What the exercise asks: Provide an exact copy of the lines from the beginning of the records through the line that includes "The height and width of the screenshot is (554, 821).", and of no others.

Record set:
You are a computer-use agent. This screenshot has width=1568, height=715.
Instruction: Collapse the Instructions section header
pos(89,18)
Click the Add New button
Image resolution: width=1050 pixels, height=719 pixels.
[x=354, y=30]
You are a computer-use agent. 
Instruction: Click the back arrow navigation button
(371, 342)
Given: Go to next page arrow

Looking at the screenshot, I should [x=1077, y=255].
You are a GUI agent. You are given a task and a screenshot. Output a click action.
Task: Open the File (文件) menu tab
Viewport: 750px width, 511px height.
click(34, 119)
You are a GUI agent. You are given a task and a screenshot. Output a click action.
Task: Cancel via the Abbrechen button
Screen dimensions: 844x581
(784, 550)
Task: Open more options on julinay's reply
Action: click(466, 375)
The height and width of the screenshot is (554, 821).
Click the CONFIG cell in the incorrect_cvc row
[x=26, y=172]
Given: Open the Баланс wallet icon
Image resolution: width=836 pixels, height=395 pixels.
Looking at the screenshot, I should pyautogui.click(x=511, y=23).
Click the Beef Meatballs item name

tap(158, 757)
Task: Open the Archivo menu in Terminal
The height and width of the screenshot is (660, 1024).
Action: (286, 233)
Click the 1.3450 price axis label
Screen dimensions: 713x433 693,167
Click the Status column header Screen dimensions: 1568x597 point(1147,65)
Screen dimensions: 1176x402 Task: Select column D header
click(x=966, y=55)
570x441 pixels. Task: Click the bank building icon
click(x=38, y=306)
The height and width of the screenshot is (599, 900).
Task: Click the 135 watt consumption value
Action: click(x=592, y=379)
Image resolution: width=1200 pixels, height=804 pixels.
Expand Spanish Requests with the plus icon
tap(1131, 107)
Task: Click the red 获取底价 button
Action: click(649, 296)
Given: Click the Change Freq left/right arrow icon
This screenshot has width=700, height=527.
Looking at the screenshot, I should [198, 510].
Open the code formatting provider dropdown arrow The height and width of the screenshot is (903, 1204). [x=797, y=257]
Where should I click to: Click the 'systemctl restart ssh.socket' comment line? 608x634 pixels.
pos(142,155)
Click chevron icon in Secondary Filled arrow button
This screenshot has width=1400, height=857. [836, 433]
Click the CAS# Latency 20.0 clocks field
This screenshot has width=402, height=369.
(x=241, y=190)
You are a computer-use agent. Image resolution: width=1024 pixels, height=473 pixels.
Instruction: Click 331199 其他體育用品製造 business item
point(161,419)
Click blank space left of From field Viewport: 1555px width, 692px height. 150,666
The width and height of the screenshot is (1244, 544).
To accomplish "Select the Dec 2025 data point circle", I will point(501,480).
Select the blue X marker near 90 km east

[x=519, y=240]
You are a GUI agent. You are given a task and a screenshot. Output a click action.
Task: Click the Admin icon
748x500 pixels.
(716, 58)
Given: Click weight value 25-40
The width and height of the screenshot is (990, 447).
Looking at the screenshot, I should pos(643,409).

Task response:
You are a computer-use agent. This screenshot has width=1568, height=715.
Instruction: Collapse the Instructions section header
pos(89,18)
Click the Add New button
Image resolution: width=1050 pixels, height=719 pixels.
[x=354, y=30]
You are a computer-use agent. 
Instruction: Click the back arrow navigation button
(371, 342)
Given: Go to next page arrow

Looking at the screenshot, I should [x=1077, y=255].
You are a GUI agent. You are given a task and a screenshot. Output a click action.
Task: Open the File (文件) menu tab
Viewport: 750px width, 511px height.
click(34, 119)
You are a GUI agent. You are given a task and a screenshot. Output a click action.
Task: Cancel via the Abbrechen button
Screen dimensions: 844x581
(784, 550)
Task: Open more options on julinay's reply
Action: click(466, 375)
The height and width of the screenshot is (554, 821).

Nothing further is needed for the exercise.